Furthermore, it is known for example from DE 38 23 927 to synchronize two rotor shafts of a screw pump via a toothed belt. However, a corresponding product was not technically realized and offered on the market. In order to construct a screw drive driven with a belt drive, with which at least a vacuum of 200 mbar absolute pressure can be achieved when pumping against the atmosphere, correspondingly low synchronization errors between the helical rotor elements must be realized. This would only be possible with the use of toothed belts, if the toothed wheels or toothed belt pulleys, which are driven by the toothed belts, have a very tight tooth gap clearance. Depending on the profile, this is less than 0.1 mm or less than 0.2 mm according to ISO 13050. Alternatively, an enlarged effective diameter of typically 0.2 to 0.4 mm would have to be provided with toothed belt wheels. This results in a forced split error that degrades synchronization. The provision However, increased effective diameter considerably shortens the service life of the toothed belts used. This is not accepted in dry compressing vacuum pumps in the market.

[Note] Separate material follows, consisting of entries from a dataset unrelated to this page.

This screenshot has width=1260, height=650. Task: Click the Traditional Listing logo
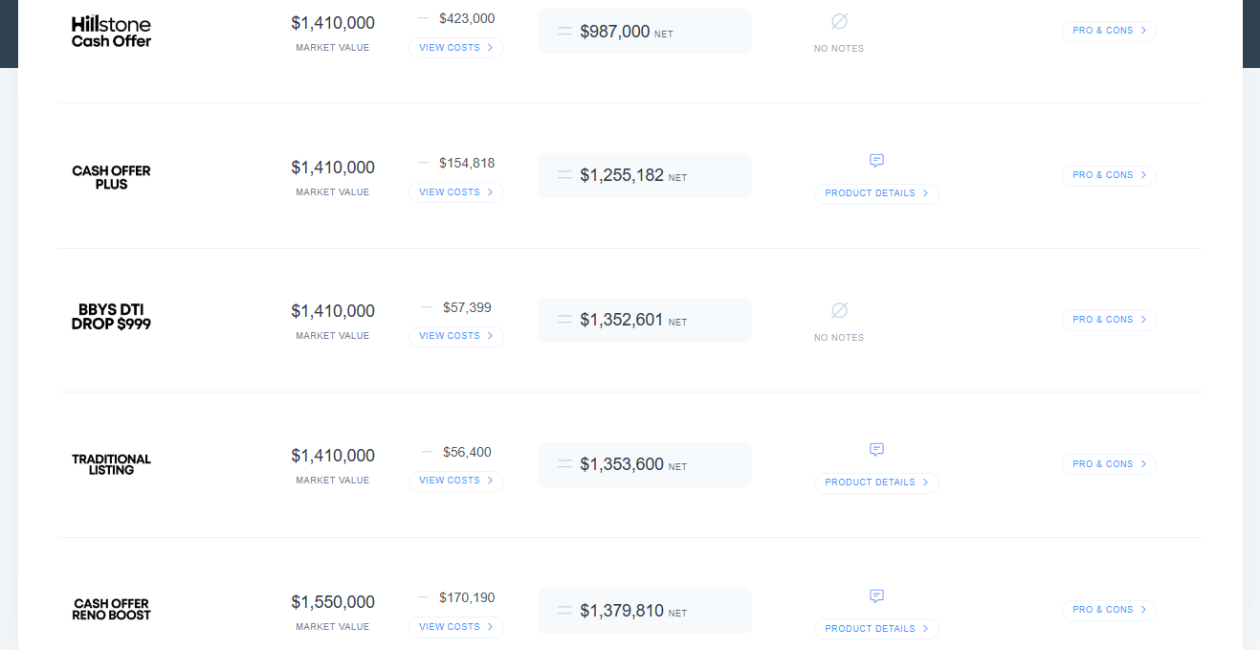coord(111,464)
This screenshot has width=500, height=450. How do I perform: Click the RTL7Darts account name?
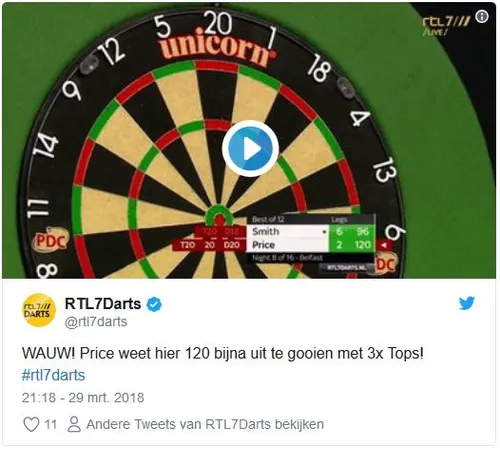(103, 304)
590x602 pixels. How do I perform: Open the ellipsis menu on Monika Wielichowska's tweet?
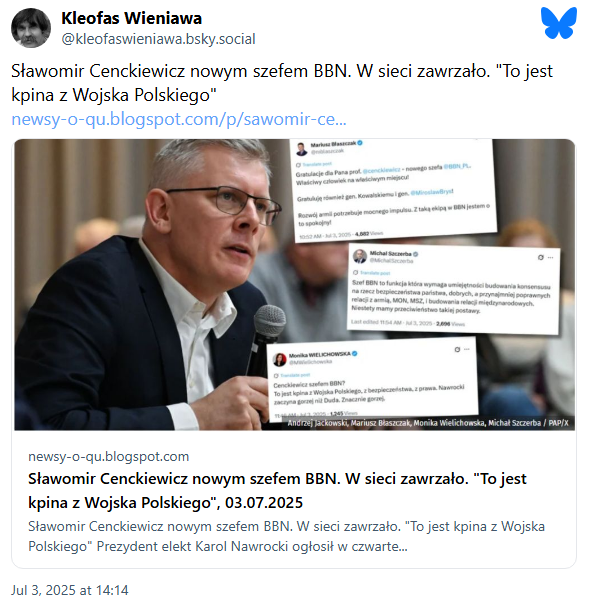tap(467, 349)
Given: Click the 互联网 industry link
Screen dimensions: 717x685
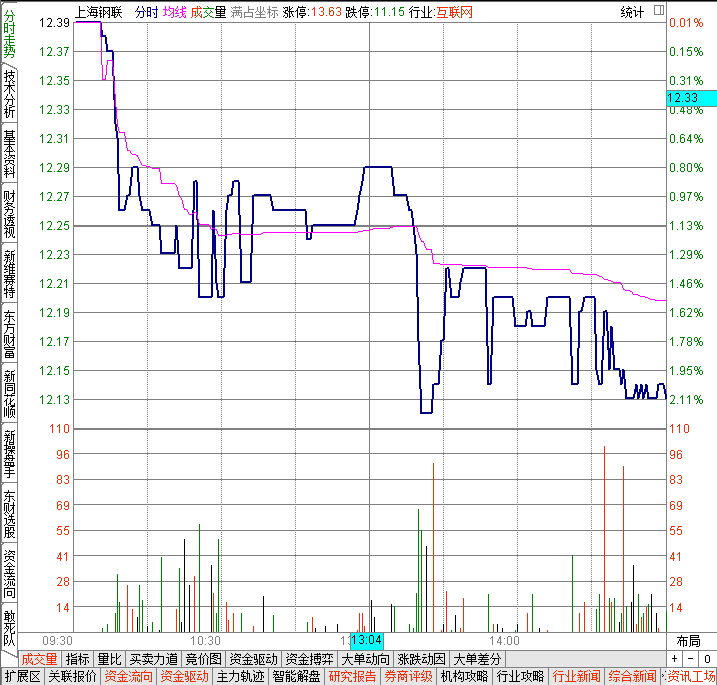Looking at the screenshot, I should click(454, 12).
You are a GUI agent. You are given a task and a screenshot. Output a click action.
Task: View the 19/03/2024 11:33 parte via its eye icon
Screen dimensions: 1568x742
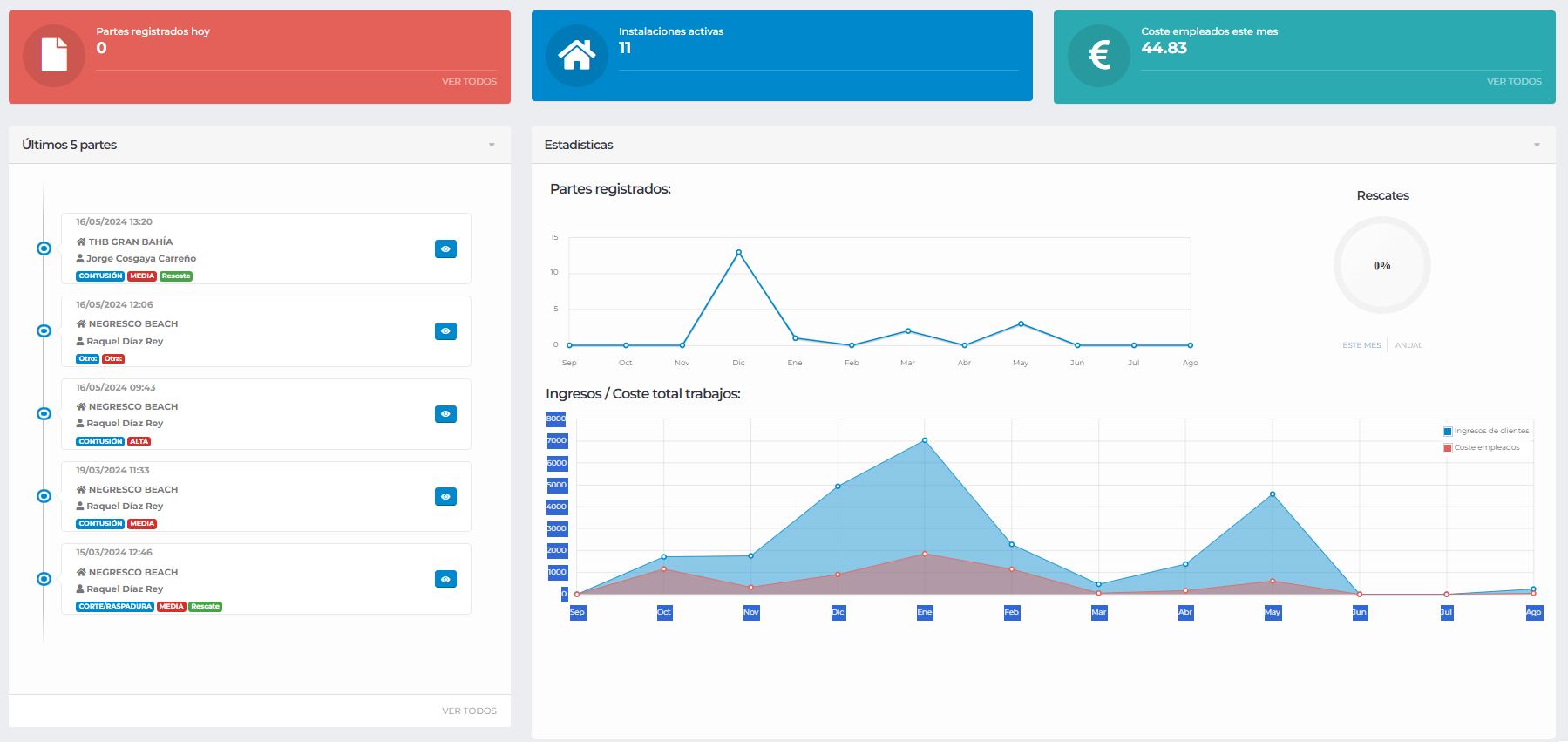445,497
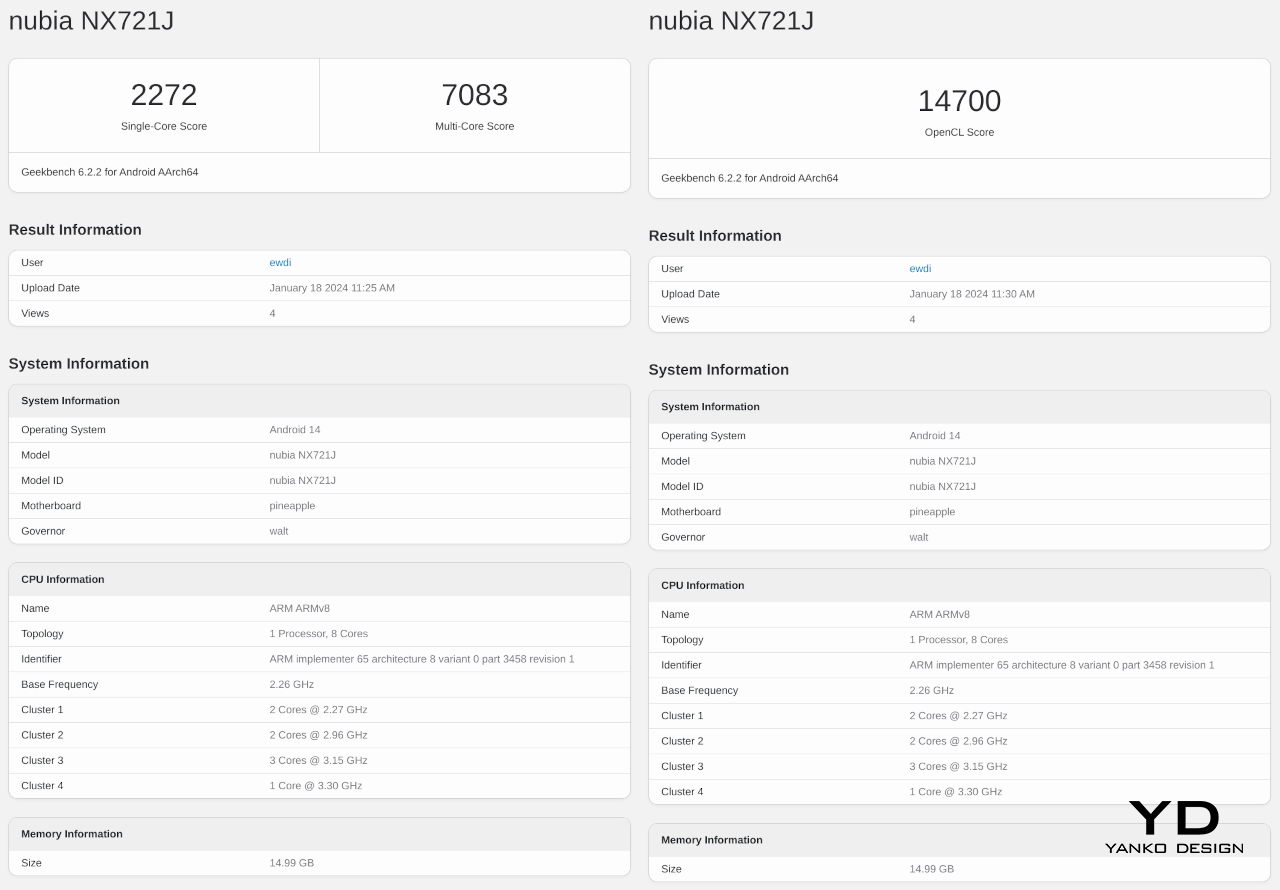Screen dimensions: 1280x890
Task: Click the 14700 OpenCL Score
Action: [959, 102]
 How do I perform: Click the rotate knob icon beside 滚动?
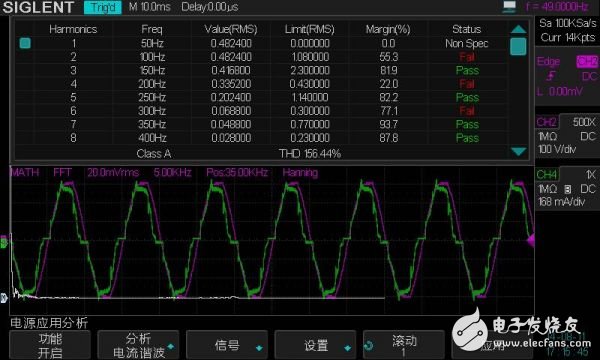[x=368, y=346]
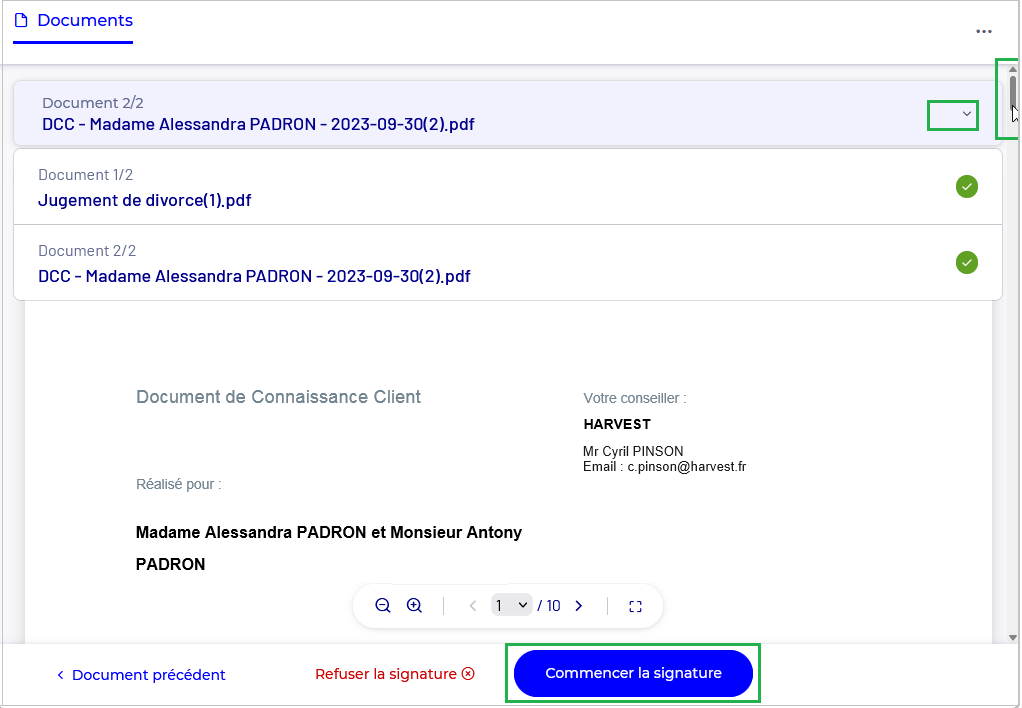
Task: Click the advisor email c.pinson@harvest.fr
Action: click(686, 466)
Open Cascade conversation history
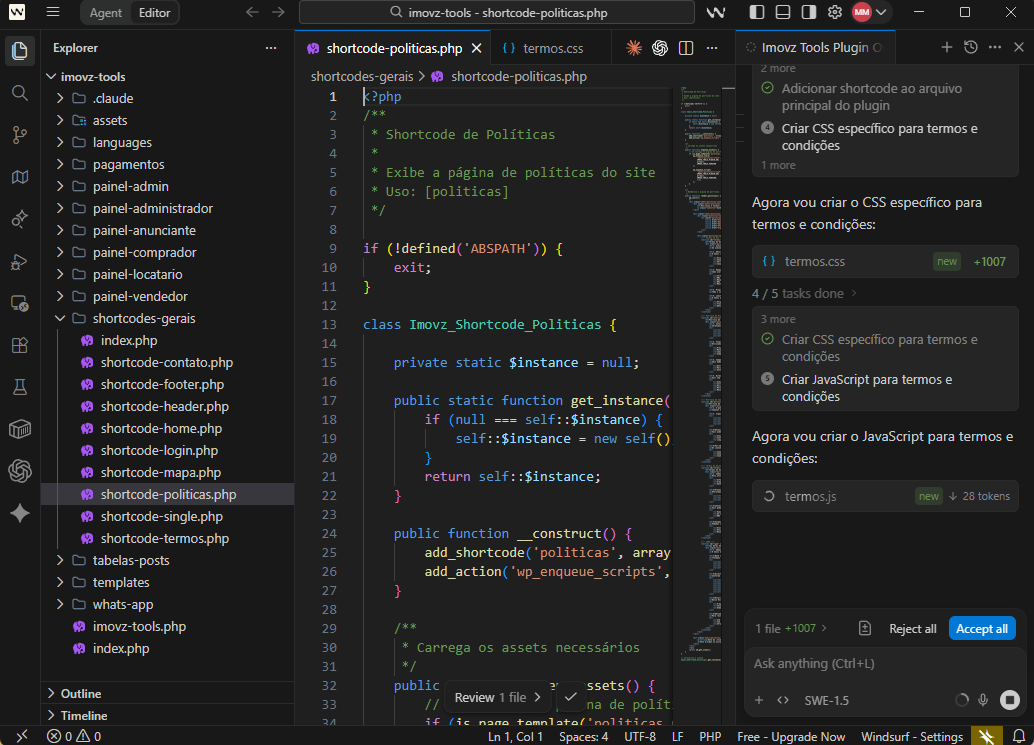 (x=970, y=48)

The object of the invention is to provide a dry-compressing vacuum pump which is driven by a toothed belt and does not have the above disadvantages.

The object is achieved according to the invention by the features of claim 1.

The dry-compressing vacuum pump has a suction chamber formed by a pump housing. In the pump chamber two rotor elements are arranged, wherein it is in particular a screw pump in the vacuum pump. Each rotor element is supported by a rotor shaft. The two rotor shafts protrude through a housing wall delimiting the pump chamber so that one shaft end protrudes from the pump chamber per rotor shaft. On the two shaft ends a toothed belt wheel is arranged in each case. Since the drive of the two rotor shafts takes place via a toothed belt, the two toothed belt wheels do not mesh with one another. Furthermore, a drive device such as an electric motor is provided. Here, a pulley is arranged in particular on a drive shaft of the electric motor. The toothed belt is connected to the two toothed belt wheels and the drive device, in particular the pulley of the drive device. In order to be able to provide a toothed belt for driving the two rotor shafts, according to the invention a circumferential backlash between the two rotor elements of more than ± 0.75 °, in particular more than ± 1 °, is provided. Only due to the provision of such a large backlash is the use of timing belt possible.

In spite of the large backlash when compressed against atmospheric high vacuum of, in particular less than 200 mbar absolute pressure To be able to achieve special embodiments of the compression stages, ie, the displacers arranged on the rotor shaft are preferred, wherein the displacement elements can of course also be formed integrally with the rotor shaft.

Due to the large circumferential backlash permissible according to the invention, in particular in the case of the suction-side arranged compression elements, i. at the following on the pump inlet compression elements a comparatively high backflow.

In screw rotors with variable in the conveying direction slope of the profile engagement gap in the inlet area due to the existing here large pitch of the winding of the displacement elements is decisive for the maximum allowable synchronization error. Even comparatively small angular deviations lead to undesirable flank contacts in the suction-side displacement elements. To avoid this, a large backlash must be selected. In order to achieve a good degree of delivery of the pump despite the resulting large gap, it is preferable to increase the number of turns with a large pitch and a large profile gap in the inlet area. In particular, two to three turns are preferably provided in this area. Additionally or alternatively, the number of turns in the outlet region, i. be increased on the pressure side. This results in a lower pressure gradient in the inlet region and thus also a reduced backflow. In the outlet area, the turns have a lower slope. Preferably, in this case six to 10 turns are provided.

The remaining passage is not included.